**Task instructions**
Show each line of the listing below that contains the word "icon".

══ Dataset

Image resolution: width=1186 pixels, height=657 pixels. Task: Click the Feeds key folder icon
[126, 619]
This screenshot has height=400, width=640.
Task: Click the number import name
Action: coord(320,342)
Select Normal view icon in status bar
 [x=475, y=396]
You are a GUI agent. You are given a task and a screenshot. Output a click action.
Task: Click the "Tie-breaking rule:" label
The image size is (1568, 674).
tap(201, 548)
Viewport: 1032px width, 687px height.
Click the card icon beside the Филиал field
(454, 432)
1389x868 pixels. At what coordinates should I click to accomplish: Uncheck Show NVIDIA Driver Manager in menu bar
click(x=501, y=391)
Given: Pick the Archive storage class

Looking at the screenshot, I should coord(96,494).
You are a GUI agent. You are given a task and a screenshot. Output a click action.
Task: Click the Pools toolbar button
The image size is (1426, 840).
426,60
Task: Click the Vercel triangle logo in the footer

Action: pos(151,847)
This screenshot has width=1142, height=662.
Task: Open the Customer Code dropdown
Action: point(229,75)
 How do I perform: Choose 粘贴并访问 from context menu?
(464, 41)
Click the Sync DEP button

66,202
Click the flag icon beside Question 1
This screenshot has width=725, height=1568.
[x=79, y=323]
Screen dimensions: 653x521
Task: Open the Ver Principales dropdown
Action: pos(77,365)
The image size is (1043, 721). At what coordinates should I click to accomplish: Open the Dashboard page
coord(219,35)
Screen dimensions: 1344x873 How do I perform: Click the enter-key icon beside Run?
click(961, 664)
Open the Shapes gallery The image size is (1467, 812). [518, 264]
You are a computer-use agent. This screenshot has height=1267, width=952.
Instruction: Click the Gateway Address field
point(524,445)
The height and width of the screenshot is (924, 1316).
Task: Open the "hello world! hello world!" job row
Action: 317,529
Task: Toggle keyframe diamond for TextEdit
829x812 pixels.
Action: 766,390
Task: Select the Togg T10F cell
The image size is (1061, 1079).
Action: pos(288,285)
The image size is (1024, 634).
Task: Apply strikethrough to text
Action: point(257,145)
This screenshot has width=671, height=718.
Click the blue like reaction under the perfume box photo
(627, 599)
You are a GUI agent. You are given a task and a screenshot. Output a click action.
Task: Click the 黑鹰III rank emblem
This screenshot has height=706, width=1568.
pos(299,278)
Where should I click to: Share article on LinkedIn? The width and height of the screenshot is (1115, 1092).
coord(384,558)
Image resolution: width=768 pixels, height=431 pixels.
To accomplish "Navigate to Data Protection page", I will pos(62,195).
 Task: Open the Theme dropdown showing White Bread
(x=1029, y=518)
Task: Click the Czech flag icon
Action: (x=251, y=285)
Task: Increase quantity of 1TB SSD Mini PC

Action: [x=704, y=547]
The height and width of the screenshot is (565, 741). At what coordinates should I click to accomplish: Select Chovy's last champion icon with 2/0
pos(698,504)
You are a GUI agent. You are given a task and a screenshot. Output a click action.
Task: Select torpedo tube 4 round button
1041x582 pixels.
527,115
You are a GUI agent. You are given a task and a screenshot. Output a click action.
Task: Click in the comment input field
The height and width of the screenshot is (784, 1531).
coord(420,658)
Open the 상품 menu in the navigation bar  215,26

════

**Exercise answer**
Image resolution: width=1186 pixels, height=657 pixels. Task: Click the Feeds key folder icon
Select Normal view icon in status bar
Click the card icon beside the Филиал field
Click the flag icon beside Question 1
Screen dimensions: 1344x873 How do I perform: Click the enter-key icon beside Run?
Task: Click the Czech flag icon
The height and width of the screenshot is (565, 741). At what coordinates should I click to accomplish: Select Chovy's last champion icon with 2/0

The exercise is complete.